Bijvoorbeeld… Flevoland
Marloes ‘t Hoen van de provincie Flevoland is projecteider voor het Ontzorgingsprogramma verduurzamen maatschappelijk vastgoed. Hoe is het in Flevoland ingevuld?
“Bij kleinere instellingen ontbreekt vaak de kennis en capaciteit die nodig is om te verduurzamen”, vertelt Marloes ’t Hoen. “Het ontzorgen bestaat net als in de andere provincies met name uit het in kaart brengen van mogelijke verduurzamingsmaatregelen en financieringsmogelijkheden. Maar ook het opstellen van een plan van aanpak of routekaart en het meedenken als er offertes ontvangen zijn om samen de meest geschikte uitvoerende partij te vinden. In onze provincie is geen sprake van een wachtlijst of aanmeldingsstop; als een gebouweigenaar zich aanmeldt via ons webformulier zitten we vrij snel aan tafel voor de intake en dan kan het balletje gaan rollen.”
Verwachtingen
De adviestrajecten kunnen per provincie verschillen, en ook per deelnemende instelling.

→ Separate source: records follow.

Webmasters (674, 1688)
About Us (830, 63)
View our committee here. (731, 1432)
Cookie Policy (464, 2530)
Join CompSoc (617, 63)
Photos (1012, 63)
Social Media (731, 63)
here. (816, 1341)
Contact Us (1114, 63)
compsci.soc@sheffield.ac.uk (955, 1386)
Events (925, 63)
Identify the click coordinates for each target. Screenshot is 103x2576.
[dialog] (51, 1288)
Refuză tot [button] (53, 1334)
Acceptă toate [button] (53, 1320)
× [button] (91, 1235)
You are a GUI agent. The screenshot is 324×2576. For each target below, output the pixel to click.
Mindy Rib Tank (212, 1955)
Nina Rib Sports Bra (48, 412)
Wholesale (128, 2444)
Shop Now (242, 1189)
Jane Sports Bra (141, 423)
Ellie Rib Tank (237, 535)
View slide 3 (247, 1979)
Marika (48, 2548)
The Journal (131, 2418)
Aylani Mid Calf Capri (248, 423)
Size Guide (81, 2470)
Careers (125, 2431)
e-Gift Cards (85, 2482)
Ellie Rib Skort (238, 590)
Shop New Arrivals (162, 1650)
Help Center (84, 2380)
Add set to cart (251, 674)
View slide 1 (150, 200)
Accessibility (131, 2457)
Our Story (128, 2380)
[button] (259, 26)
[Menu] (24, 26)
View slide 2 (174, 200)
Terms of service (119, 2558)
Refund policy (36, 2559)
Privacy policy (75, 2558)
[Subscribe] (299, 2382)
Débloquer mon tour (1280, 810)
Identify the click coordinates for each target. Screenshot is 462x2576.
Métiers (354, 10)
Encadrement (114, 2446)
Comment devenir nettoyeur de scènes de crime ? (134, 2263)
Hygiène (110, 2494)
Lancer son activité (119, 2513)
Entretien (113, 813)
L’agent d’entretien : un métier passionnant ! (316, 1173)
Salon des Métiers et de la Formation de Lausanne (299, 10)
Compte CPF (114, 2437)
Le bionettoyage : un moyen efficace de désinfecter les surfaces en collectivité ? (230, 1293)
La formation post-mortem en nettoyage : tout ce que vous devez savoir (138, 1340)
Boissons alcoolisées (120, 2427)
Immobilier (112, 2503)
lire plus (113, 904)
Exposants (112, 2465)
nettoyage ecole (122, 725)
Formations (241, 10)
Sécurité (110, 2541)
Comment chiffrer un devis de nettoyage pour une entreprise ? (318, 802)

Toch is er wel een basisstructuur in het programma. De start bestaat altijd uit een intake. Daarin wordt bekeken of de aanmelder binnen de reikwijdte van het programma past, en wordt wederzijds vastgesteld of de inzet van beide partijen vruchtbare samenwerking kan opleveren. Ryanne Pisa: “Er wordt bijvoorbeeld van deelnemers verwacht dat zij de kennis van hun gebouw inbrengen, bereid zijn meterstanden te delen, en zich actief opstellen. Dat zijn verwachtingen die vooraf besproken worden.” Provincies hebben daarnaast de vrijheid om keuzes te maken in welke doelgroepen zij meenemen in het programma. Zo kan het bijvoorbeeld per provincie verschillen of eerstelijnszorgaanbieders kunnen deelnemen.
Aanpak
Een ontzorgingstraject kan aangepast worden op de behoeften van een deelnemer maar volgt vaak wel een aantal standaard fases.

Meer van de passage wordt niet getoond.